The fact that Vegemite has not been wholly Australian-owned since 1935 didn’t seem to feature in the announcement. Although the product has been, as it says on the pack, “proudly made in Australia since 1923” the brand has been at least partly owned by the Americans since 12 years after its launch.
Fred Walker, the principal of his eponymous company Fred Walker & Co., had commissioned his chief chemist, Cyril Callister, to develop the spread in competition to the British Marmite. Walker had been in the food manufacturing business since 1910, canning meats, butter, dripping and cheese – largely for export. His new spread, dubbed Vegemite after a public competition to suggest names, was less than successful, so he looked around for other, more profitable ventures.
Walker heard about James Kraft of Chicago who, in 1916, had patented a method for making processed cheese. After visiting America, in 1926 Walker formed a joint venture with Kraft Foods – the Kraft Walker Cheese Co. – to manufacture Kraft Processed Cheddar. When Fred died in 1935, Fred Walker & Co. was merged into Kraft Walker. From that point on, the spread was partly American-owned.
In 1952 the company became Kraft Foods Limited. The US company acquired the rest of the Australian ownership, which at the time was sitting at just under 50 per cent. The change was reflected in the appearance of the Kraft logo on the Vegemite packaging for the first time.
Tracking the ownership of Vegemite from then on becomes complicated, as Kraft became involved in a complex series of take-overs, mergers and sell-offs. At the end of 1988, cigarette giant Philip Morris purchased Kraft for US$12.9 billion.
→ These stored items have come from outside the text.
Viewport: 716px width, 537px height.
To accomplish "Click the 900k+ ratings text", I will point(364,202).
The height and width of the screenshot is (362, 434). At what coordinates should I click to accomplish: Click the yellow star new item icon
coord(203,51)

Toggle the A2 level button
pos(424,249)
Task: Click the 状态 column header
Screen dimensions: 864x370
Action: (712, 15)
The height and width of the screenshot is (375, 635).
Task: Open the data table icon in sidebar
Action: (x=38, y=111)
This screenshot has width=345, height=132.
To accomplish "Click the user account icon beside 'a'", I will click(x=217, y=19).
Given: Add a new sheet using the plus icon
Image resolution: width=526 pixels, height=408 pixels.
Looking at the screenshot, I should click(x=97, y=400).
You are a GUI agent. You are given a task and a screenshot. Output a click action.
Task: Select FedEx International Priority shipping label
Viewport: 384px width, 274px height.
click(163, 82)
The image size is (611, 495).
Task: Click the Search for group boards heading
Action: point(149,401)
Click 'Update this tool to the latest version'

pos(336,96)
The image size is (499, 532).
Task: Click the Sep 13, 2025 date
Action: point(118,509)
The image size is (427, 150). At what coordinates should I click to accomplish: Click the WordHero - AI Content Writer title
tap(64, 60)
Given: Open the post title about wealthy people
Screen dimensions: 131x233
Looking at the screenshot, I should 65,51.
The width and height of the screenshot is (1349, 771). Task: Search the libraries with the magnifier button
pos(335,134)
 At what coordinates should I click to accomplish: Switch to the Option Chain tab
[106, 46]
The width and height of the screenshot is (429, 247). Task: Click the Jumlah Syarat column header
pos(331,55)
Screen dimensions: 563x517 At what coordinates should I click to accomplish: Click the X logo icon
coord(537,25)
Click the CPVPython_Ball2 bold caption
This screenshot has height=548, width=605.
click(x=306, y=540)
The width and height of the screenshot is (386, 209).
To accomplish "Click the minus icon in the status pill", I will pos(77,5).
The following year Kraft merged with Philip Morris’s General Foods unit. Further corporate deals ensued and in 2011 the company split into two divisions, the one newly named Mondelez International becoming proprietors of several of the Australian brands. Including our beloved Vegemite.
So it’s been a long road home. Bega, too, has dabbled with foreign ownership, with the New Zealand company Fonterra at one time owning part of the Australian cheese-maker. However, Fonterra sold its 9 per cent shareholding in 2015. It seems that Vegemite is safely back in Australian hands – at least until the corporate merry-go-round starts again.